In the class, Hank often devolved into “crazy tangents,” Riggs said. Students who disagreed with his teachings were required to argue “directly from the Bible,” and only if he agreed with their interpretations.


Riggs and Squires both recall being taught that homosexuality is a sin and that women were meant to be homemakers. Squires described the class as “very toxic,” led by a teacher who “could not be questioned or challenged.” 


“Even for an evangelical Christian school, he was out there,” Squires said. “[It was] abuse of his authority, abuse of God’s word, abuse of the Bible to try to coerce conformity.”


When Riggs learned of Matthew's arrest, “it all clicked.” She doesn’t feel it’s a stretch that a culture that enforces female submission and purity would create a man who exerts his own power over young women. 

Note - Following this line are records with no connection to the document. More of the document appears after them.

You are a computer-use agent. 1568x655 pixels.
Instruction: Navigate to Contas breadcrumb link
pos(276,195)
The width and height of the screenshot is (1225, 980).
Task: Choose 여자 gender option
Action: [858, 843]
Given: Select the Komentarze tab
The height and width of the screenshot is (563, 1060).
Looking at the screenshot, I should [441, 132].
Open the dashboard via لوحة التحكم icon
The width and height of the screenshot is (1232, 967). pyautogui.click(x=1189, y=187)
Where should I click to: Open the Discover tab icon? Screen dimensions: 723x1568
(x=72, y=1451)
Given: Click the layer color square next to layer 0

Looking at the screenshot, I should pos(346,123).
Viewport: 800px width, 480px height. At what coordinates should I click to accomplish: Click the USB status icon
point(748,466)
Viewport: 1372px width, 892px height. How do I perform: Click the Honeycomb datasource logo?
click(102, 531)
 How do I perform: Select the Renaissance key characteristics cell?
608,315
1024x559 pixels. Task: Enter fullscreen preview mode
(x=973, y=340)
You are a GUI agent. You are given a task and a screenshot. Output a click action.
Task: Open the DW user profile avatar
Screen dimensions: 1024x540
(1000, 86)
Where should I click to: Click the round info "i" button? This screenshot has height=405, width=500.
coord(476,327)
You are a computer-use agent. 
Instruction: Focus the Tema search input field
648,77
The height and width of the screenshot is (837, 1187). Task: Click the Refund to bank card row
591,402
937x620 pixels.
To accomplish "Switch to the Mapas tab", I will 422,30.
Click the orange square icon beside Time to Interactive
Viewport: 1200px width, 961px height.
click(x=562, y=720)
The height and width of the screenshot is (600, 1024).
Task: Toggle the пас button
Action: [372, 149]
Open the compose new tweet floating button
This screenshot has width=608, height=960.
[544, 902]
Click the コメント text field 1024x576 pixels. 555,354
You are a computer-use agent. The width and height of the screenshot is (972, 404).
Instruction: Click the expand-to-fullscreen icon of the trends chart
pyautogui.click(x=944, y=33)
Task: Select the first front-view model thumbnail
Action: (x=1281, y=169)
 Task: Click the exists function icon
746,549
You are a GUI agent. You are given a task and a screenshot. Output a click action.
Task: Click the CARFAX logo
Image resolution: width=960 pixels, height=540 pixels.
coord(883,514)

“There were always moments in [Hank’s] class that I felt uncomfortable and unheard, as a woman,” Riggs said. “When I heard about Kanakuk and Matt, everything just kind of made sense to me, unfortunately. I kind of felt in the back of my head, while I was a student at TCA, that something was off. I could never put a word or a reason to it.”


For Squires, who remembers Hank strictly enforcing “purity” behaviors with female students, it feels like a “betrayal.”


“You can just feel the hypocrisy of all of it,” Squires said. “I just don’t see how they couldn’t have known that this was going on. And that they would be enforcing these very strict standards of behavior on some students while turning a blind eye to what Matt was doing is deeply disturbing to me.”

Dallas police said they have identified "additional victims" and "it is possible" Matthew Harmon will face additional charges.